┌─ PROVIDED TEXT

Life would not be as enjoyable without spices, and pepper is one of our favorites. We love to sprinkle white pepper on mashed potatoes, white sauces, and hot and sour soup for a subtle spiciness, and beef stir-fry is not complete without a dash or two of black pepper. But, what’s the difference between white pepper vs black pepper, and can you use either one in recipes?
Even if you do not have a spice cabinet fully stocked with turmeric, chili powder, cumin, garlic powder, or tarragon, you probably have salt and pepper shakers sitting in your kitchen somewhere.
These are two of the most popular seasonings, and pepper is essential for various Asian, Vietnamese, American, and other cuisines.
Most people commonly use black pepper to season their food, but white pepper is quickly becoming a new favorite. It has a slightly different flavor than the black variety and is useful for adding to white cream sauces, so you get the peppery taste without the black specs.
While the most noticeable difference between white and black pepper is the color, they also differ in flavor and health benefits.

└─
┌─ SUPPLIED ENTRIES

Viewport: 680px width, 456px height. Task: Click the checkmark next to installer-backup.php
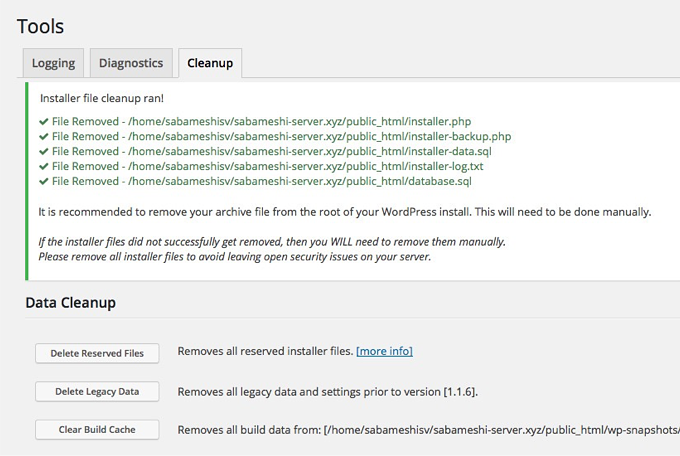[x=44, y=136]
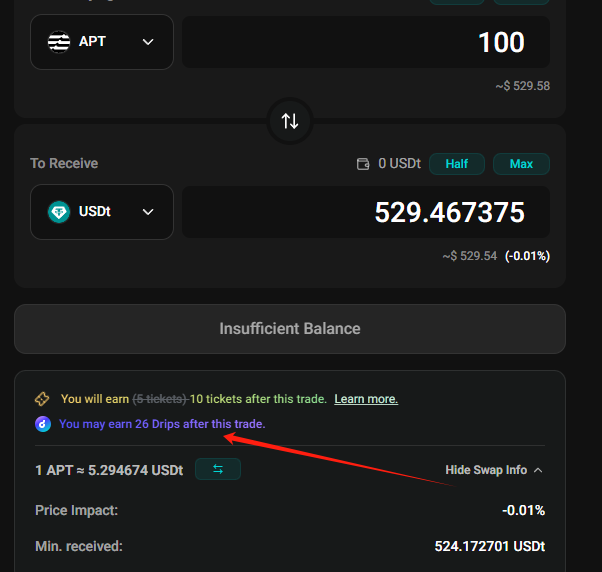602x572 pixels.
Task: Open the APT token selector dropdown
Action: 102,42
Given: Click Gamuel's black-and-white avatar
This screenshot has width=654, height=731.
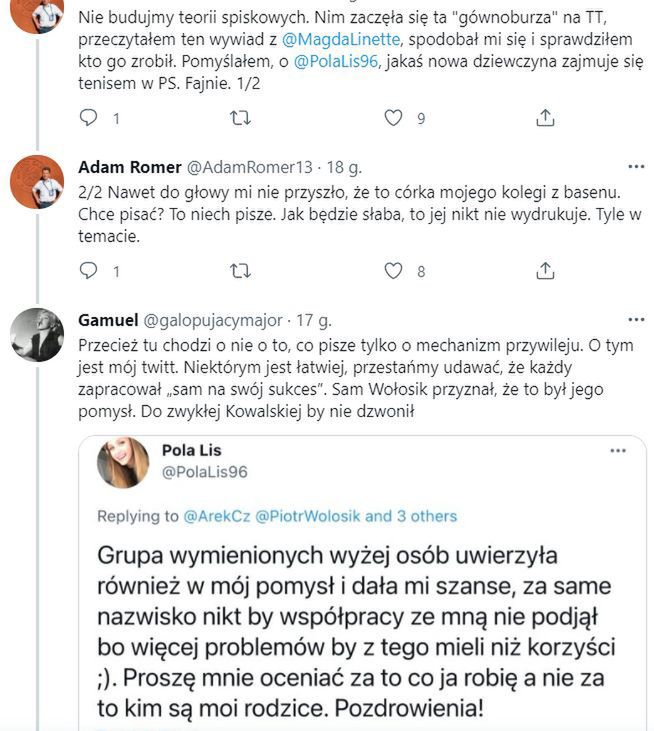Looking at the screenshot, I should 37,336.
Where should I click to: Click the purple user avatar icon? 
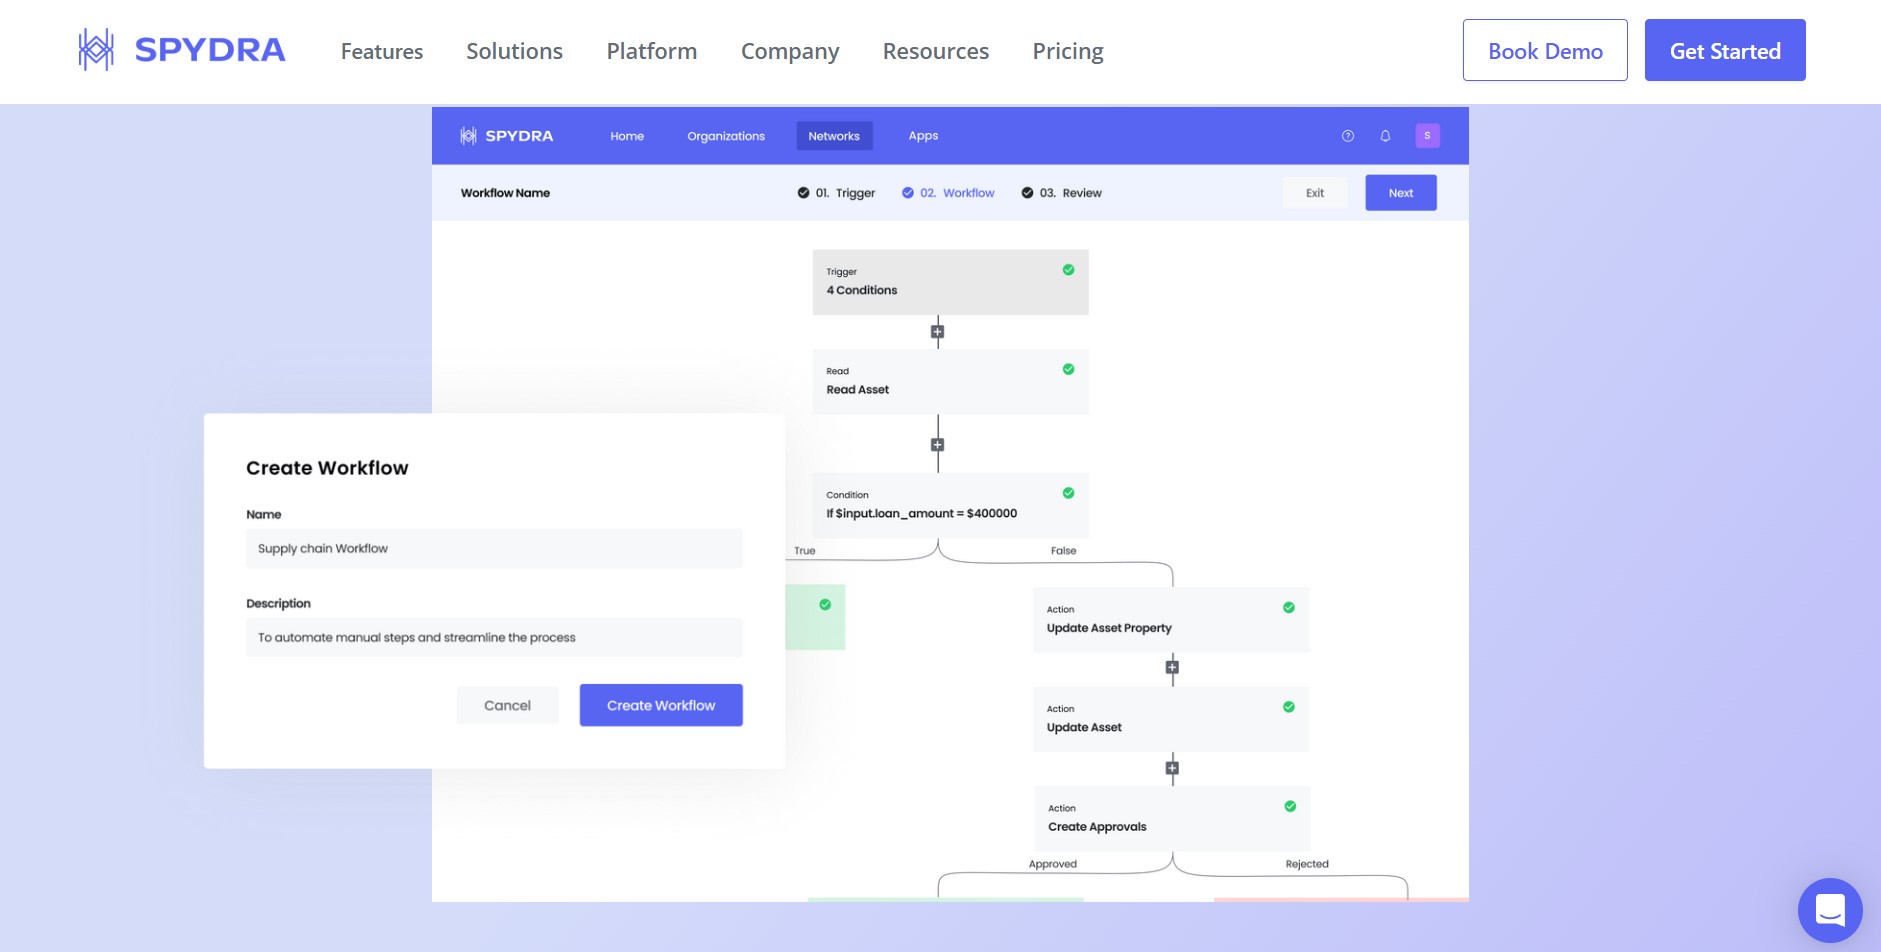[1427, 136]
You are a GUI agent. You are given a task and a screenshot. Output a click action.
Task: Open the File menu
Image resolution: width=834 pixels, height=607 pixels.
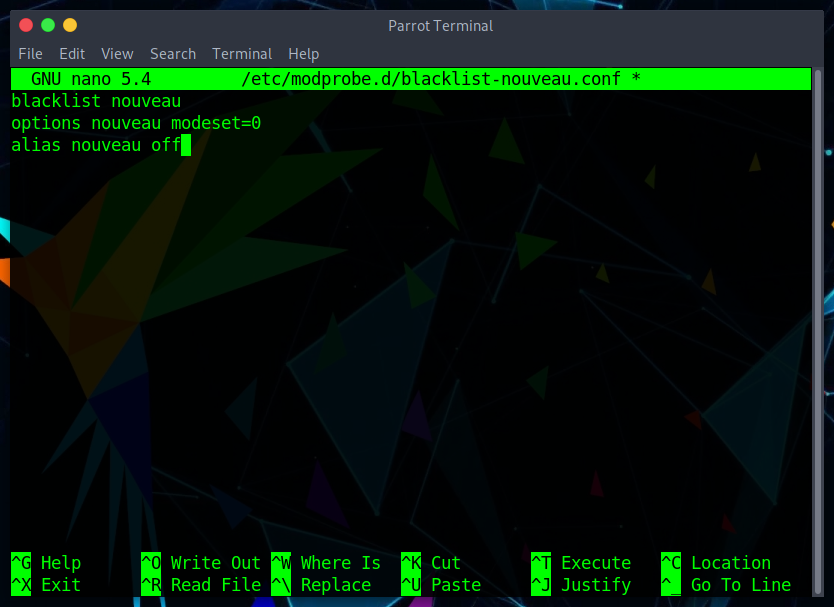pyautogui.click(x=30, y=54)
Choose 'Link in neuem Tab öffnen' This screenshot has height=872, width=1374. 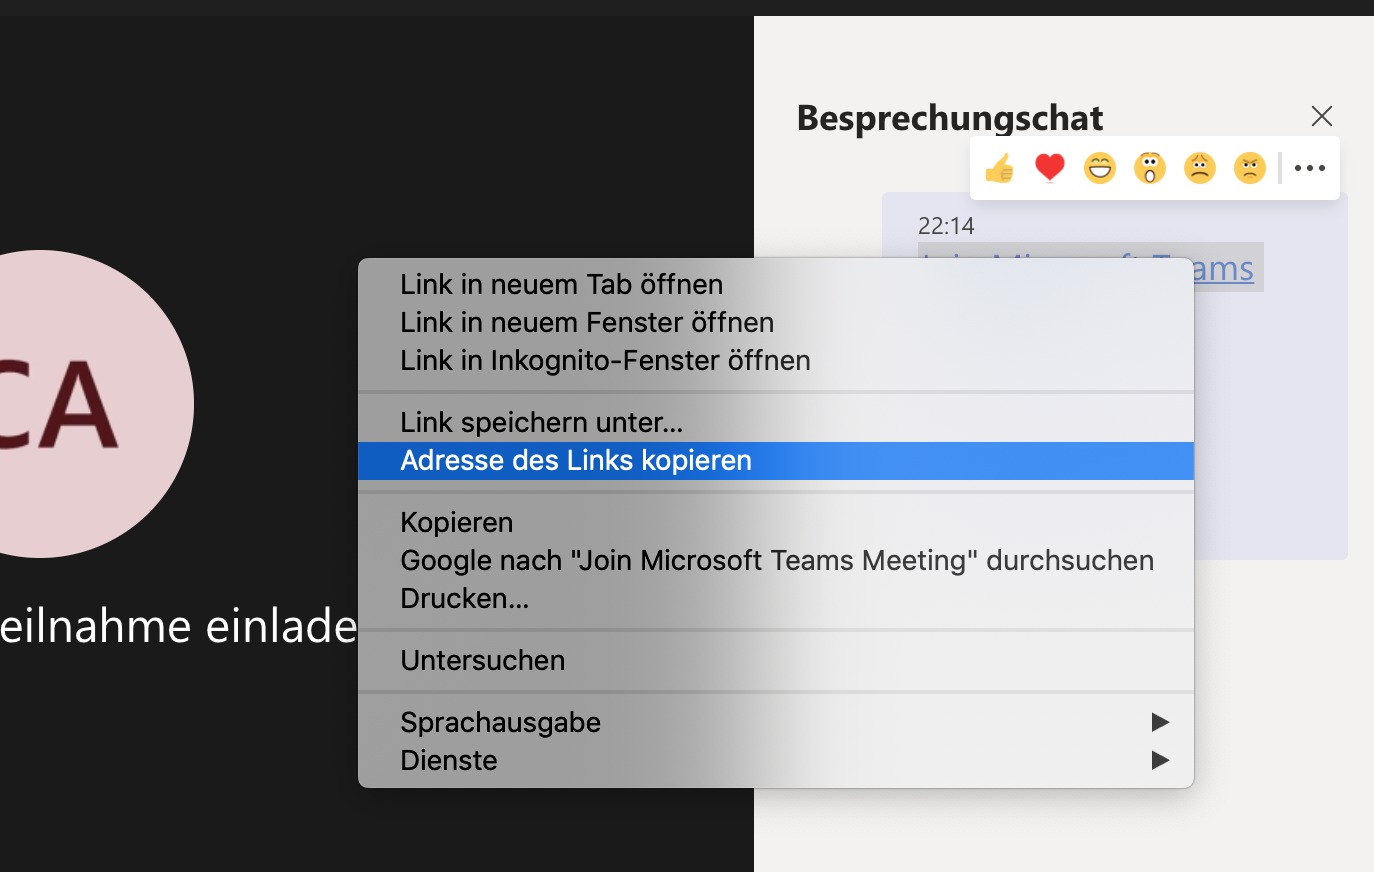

└─

STATED EXERCISE 1:
According to the pepper article, what is the most noticeable difference between white and black pepper?
STATED EXERCISE 2:
Copy the entries from the line with "You are a GUI" up to and including the last line of the entries, leaving out the pictures.
The pepper article and the entries have nothing to do with each other.

RESULT 1:
The color.

RESULT 2:
You are a GUI agent. You are given a task and a screenshot. Output a click action.
Task: Open the File menu
Image resolution: width=834 pixels, height=607 pixels.
pyautogui.click(x=30, y=54)
Choose 'Link in neuem Tab öffnen' This screenshot has height=872, width=1374. 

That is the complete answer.